Aim of the task >>
Using the listing below, give again exactly the lines from the line with "Task: Toggle mute on the FULL mic channel" to the line with "Task: Click the green Relancer refresh icon", inclusive, without the pictures.

Source data >>
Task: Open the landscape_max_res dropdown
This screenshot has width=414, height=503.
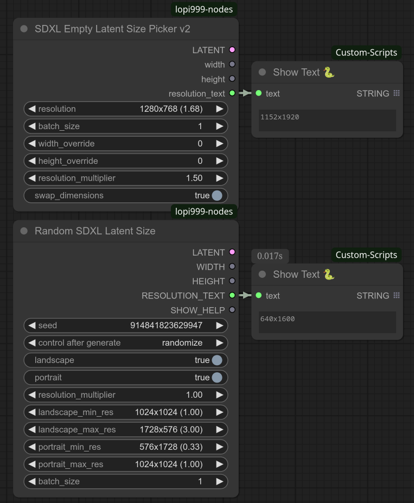Action: 126,430
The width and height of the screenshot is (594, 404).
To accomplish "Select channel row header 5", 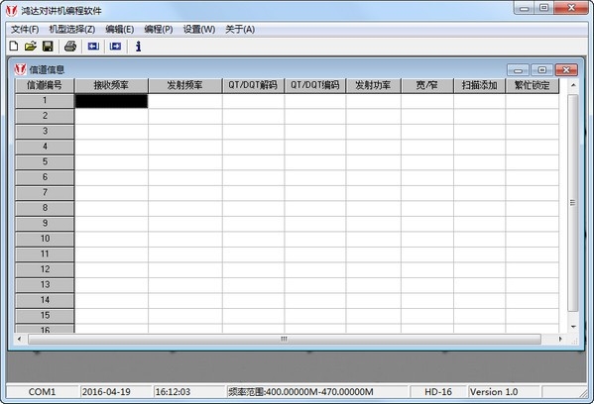I will 45,162.
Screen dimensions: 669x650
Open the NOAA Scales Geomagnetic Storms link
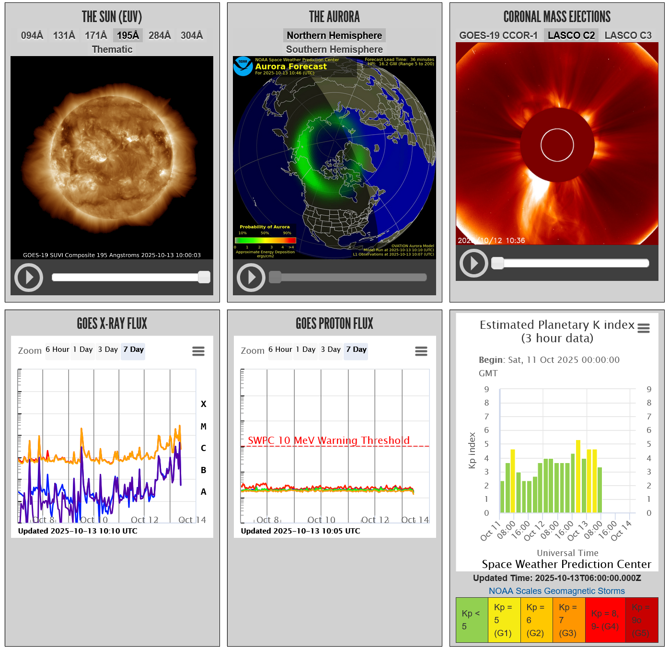(557, 591)
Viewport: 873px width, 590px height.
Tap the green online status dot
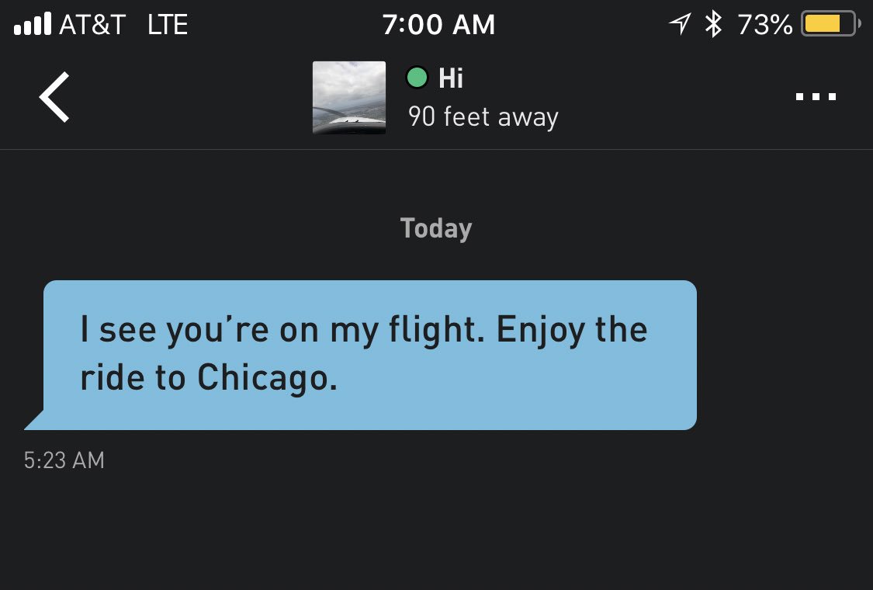click(417, 78)
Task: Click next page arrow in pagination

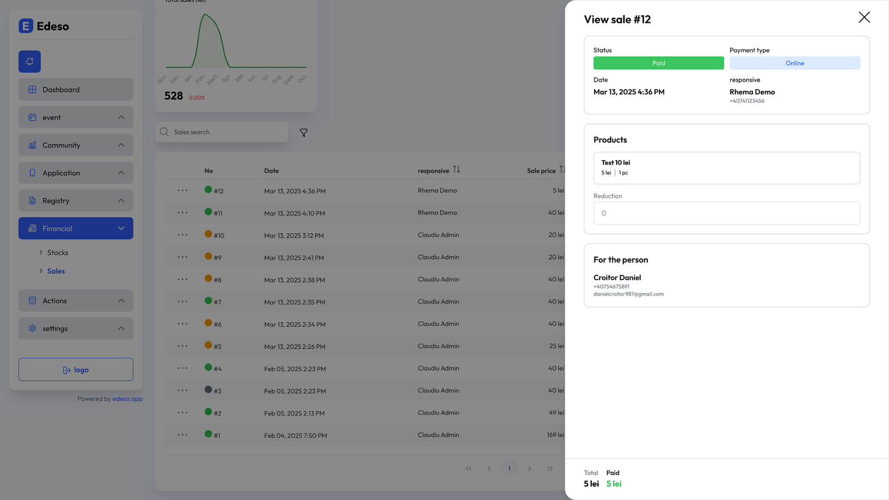Action: (530, 468)
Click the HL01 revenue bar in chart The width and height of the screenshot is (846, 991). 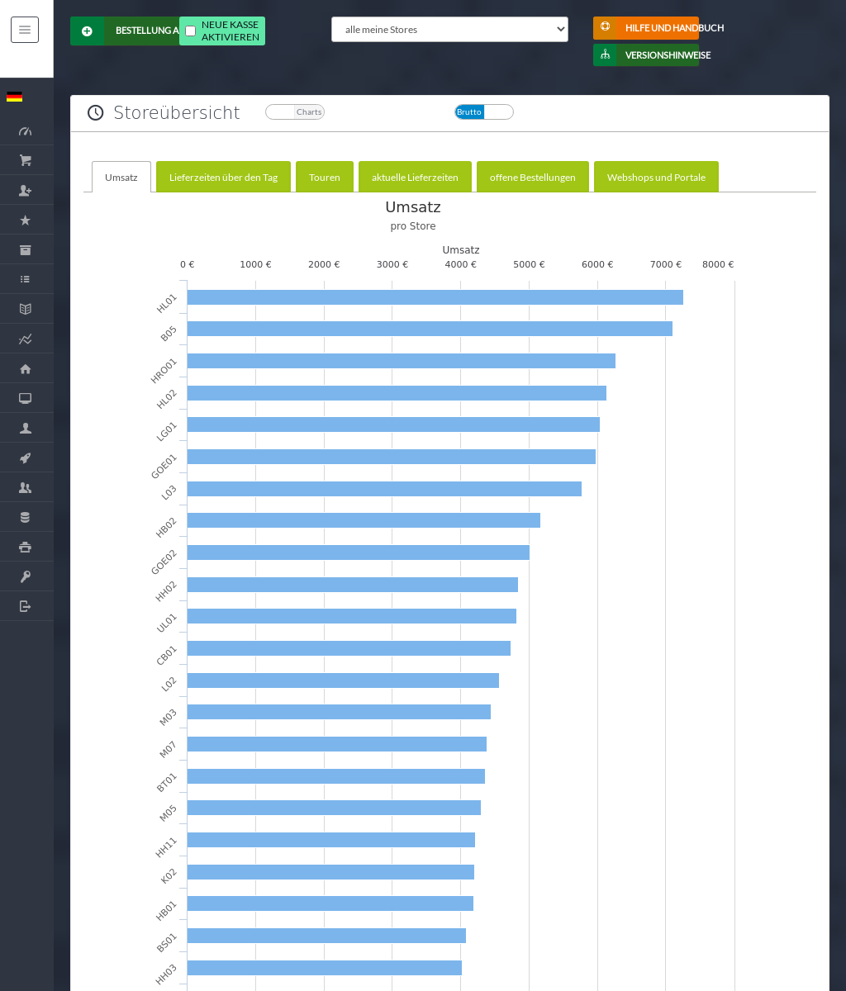click(x=435, y=297)
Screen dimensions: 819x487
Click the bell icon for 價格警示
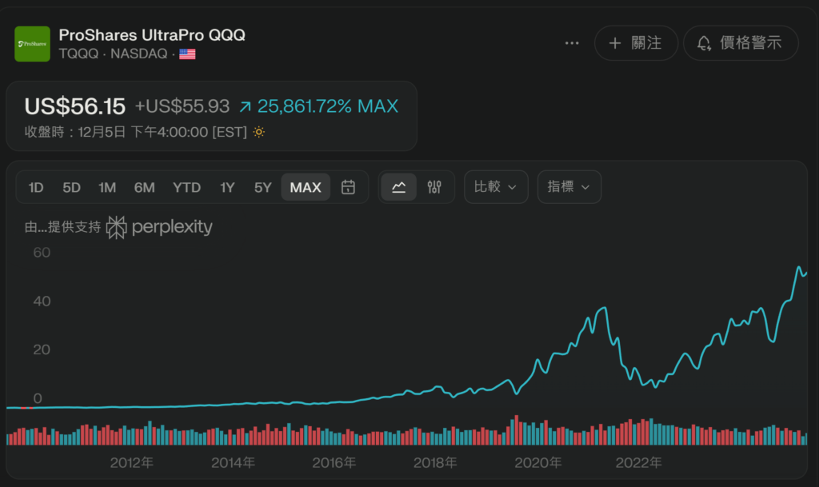point(704,43)
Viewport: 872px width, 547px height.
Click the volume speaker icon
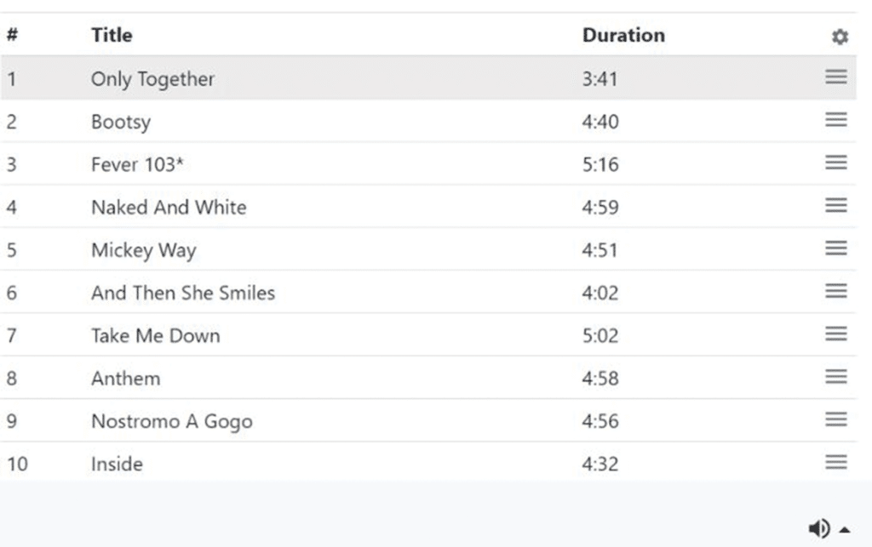coord(818,529)
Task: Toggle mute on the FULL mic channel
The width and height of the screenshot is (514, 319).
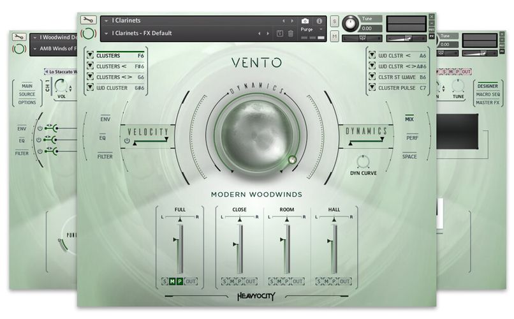Action: [x=171, y=281]
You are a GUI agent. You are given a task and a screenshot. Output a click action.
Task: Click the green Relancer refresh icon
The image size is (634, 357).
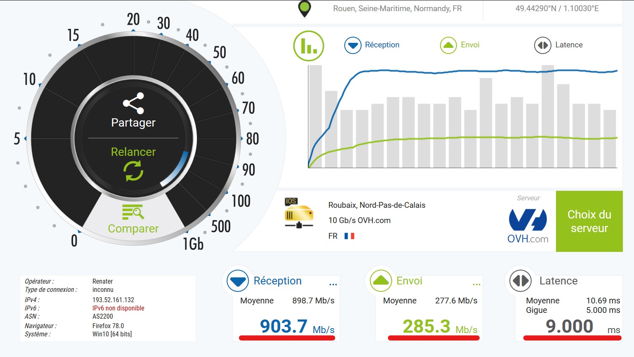(133, 171)
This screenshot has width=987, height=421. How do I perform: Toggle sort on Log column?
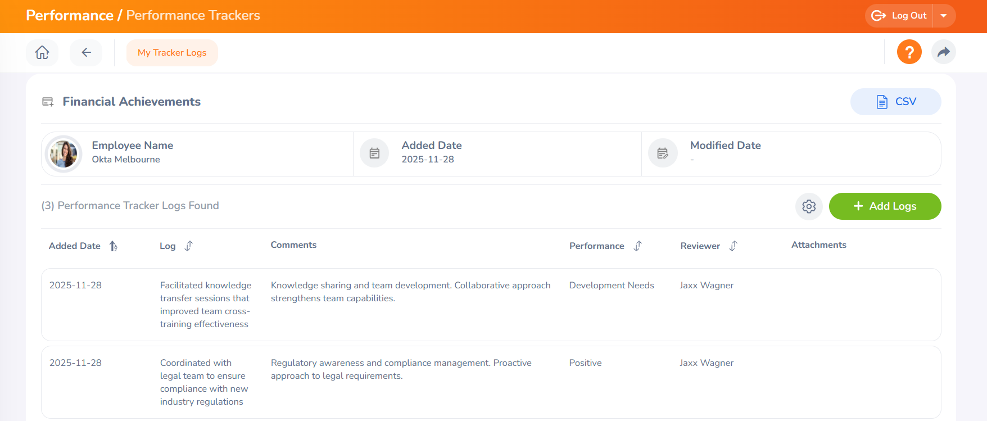point(189,246)
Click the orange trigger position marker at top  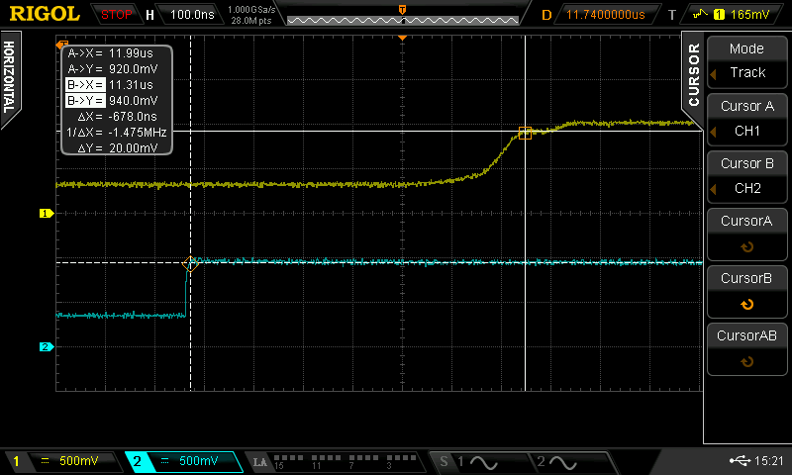pyautogui.click(x=402, y=37)
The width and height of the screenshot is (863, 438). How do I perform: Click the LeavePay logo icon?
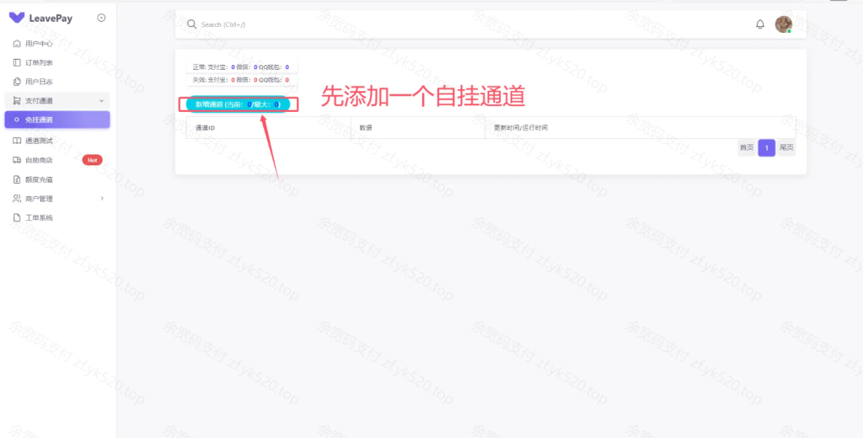tap(17, 18)
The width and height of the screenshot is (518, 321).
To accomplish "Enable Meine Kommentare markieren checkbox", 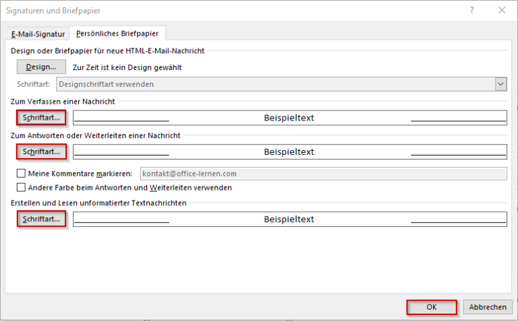I will (21, 174).
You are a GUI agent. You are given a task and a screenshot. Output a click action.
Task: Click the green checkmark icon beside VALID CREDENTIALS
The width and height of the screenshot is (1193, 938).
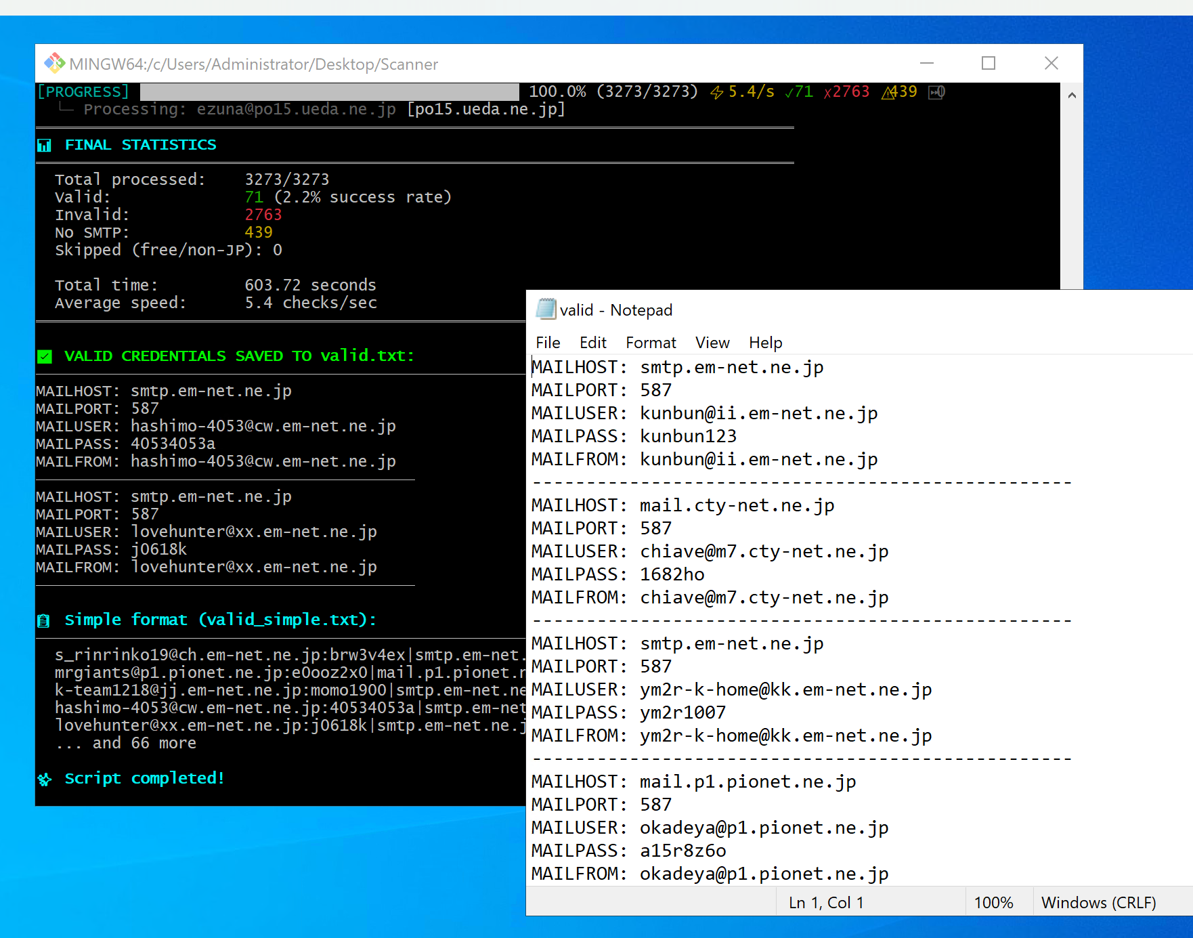tap(45, 356)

Response to this exercise >>
Task: Toggle mute on the FULL mic channel
The width and height of the screenshot is (514, 319).
Action: [x=171, y=281]
You are a GUI agent. You are given a task and a screenshot. Output a click action.
Task: Click the green Relancer refresh icon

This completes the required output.